* Aim of the exercise
Please render the entries as a JSON list of strings, one string per line, with blank lines left out. Begin at the first line of the entries and stop after the line that contains "The width and height of the screenshot is (720, 1280).".

* Data section
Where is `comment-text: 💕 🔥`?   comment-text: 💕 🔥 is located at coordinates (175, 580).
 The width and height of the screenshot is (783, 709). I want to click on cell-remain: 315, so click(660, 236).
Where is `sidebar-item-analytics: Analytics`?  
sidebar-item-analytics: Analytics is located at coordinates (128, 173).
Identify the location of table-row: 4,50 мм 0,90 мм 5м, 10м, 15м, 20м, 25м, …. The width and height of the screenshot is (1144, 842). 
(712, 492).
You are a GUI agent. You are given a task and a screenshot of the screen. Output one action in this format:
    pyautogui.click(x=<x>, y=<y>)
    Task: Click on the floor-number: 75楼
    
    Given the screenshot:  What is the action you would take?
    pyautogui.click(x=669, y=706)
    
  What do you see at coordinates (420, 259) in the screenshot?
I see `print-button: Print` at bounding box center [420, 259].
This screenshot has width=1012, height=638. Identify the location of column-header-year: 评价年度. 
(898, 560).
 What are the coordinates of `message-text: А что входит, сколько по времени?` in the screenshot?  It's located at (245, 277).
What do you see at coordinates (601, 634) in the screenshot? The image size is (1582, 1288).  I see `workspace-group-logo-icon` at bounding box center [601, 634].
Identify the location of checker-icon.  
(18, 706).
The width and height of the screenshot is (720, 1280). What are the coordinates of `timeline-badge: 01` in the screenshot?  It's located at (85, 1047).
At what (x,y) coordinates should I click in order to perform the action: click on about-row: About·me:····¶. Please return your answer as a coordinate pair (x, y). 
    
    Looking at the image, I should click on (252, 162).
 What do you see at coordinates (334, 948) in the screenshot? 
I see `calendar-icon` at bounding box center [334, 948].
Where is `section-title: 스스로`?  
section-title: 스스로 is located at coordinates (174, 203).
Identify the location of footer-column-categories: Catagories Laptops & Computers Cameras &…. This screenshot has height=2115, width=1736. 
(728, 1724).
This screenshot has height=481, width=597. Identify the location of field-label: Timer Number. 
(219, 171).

* Task answer
[
  "Where is `comment-text: 💕 🔥`?   comment-text: 💕 🔥 is located at coordinates (175, 580).",
  " The width and height of the screenshot is (783, 709). I want to click on cell-remain: 315, so click(660, 236).",
  "Where is `sidebar-item-analytics: Analytics`?  ",
  "sidebar-item-analytics: Analytics is located at coordinates (128, 173).",
  "Identify the location of table-row: 4,50 мм 0,90 мм 5м, 10м, 15м, 20м, 25м, …. The width and height of the screenshot is (1144, 842). ",
  "(712, 492).",
  "You are a GUI agent. You are given a task and a screenshot of the screen. Output one action in this format:",
  "    pyautogui.click(x=<x>, y=<y>)",
  "    Task: Click on the floor-number: 75楼",
  "    Given the screenshot:  What is the action you would take?",
  "    pyautogui.click(x=669, y=706)",
  "  What do you see at coordinates (420, 259) in the screenshot?",
  "I see `print-button: Print` at bounding box center [420, 259].",
  "This screenshot has width=1012, height=638. Identify the location of column-header-year: 评价年度. ",
  "(898, 560).",
  " What are the coordinates of `message-text: А что входит, сколько по времени?` in the screenshot?  It's located at (245, 277).",
  "What do you see at coordinates (601, 634) in the screenshot? The image size is (1582, 1288).  I see `workspace-group-logo-icon` at bounding box center [601, 634].",
  "Identify the location of checker-icon.  ",
  "(18, 706).",
  "The width and height of the screenshot is (720, 1280). What are the coordinates of `timeline-badge: 01` in the screenshot?  It's located at (85, 1047)."
]